* **Provided material**

----

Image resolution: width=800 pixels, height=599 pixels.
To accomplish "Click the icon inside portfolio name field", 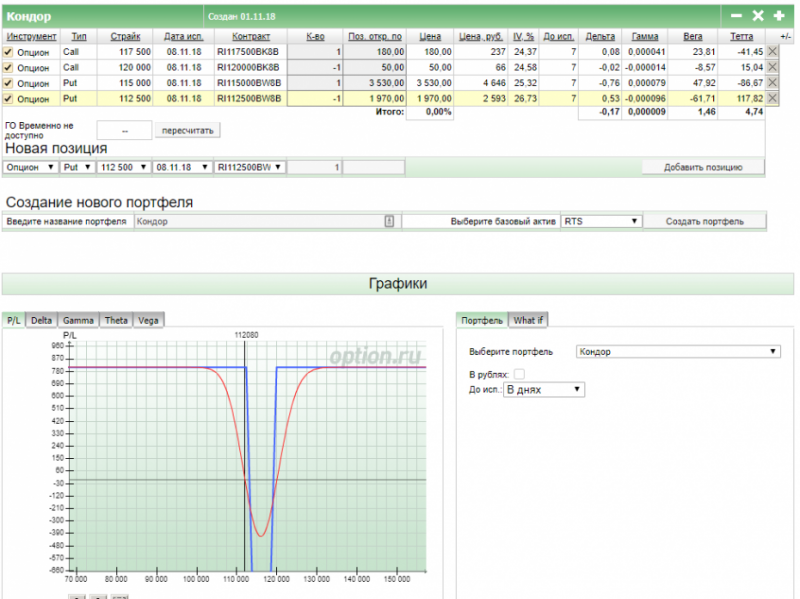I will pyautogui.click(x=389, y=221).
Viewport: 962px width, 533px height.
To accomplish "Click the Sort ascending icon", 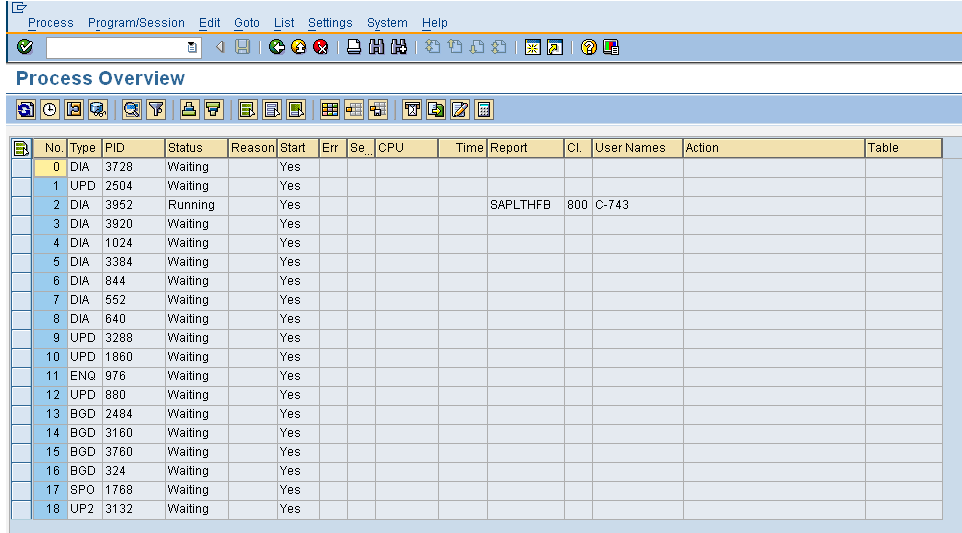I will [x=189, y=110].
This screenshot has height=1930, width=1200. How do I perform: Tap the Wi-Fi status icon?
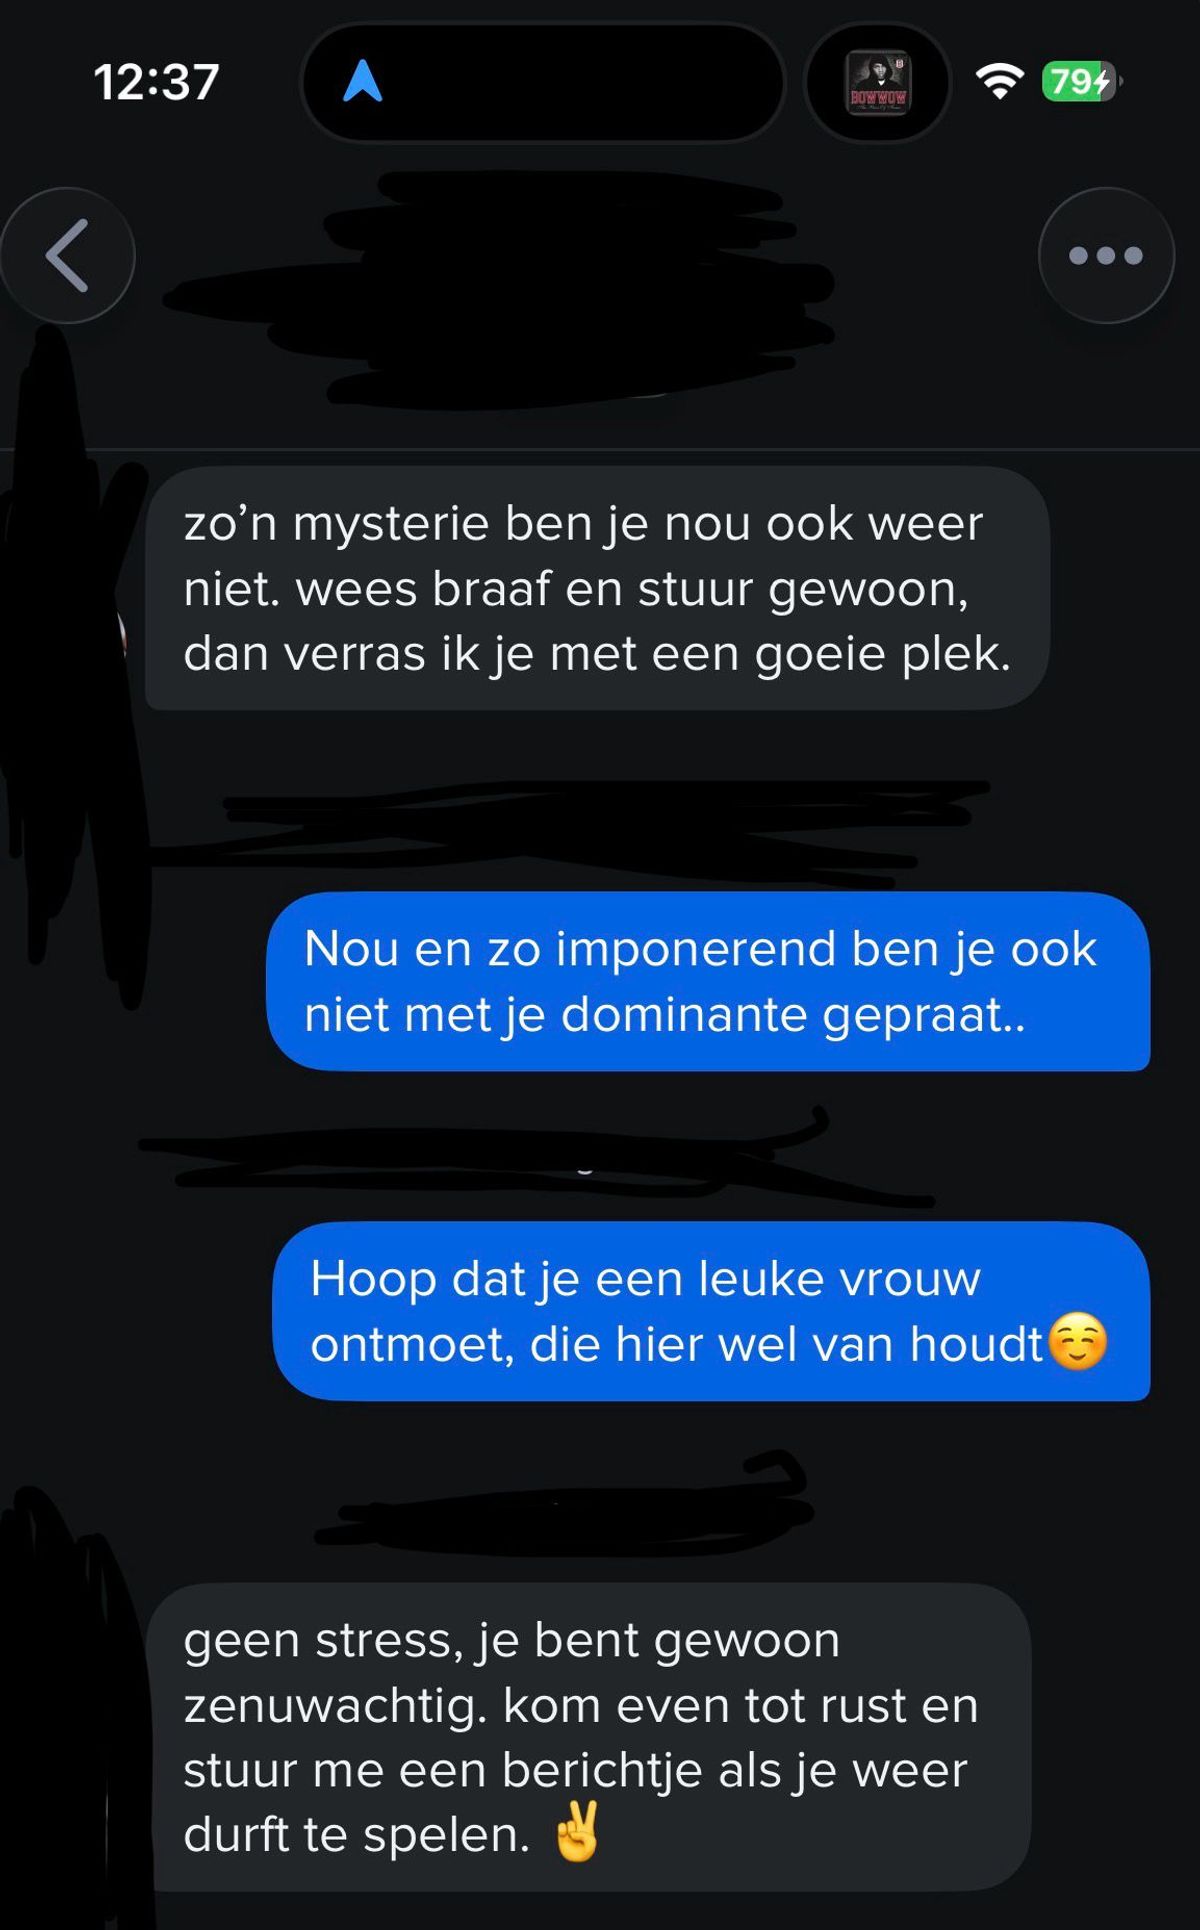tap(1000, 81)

----

* **Task prompt**
Starting at the line with "This screenshot has", write out every line exactly through the final line of the records above, both included, and skip the pictures.

* **Exercise solution**
This screenshot has height=1930, width=1200. How do I perform: Tap the Wi-Fi status icon?
tap(1000, 81)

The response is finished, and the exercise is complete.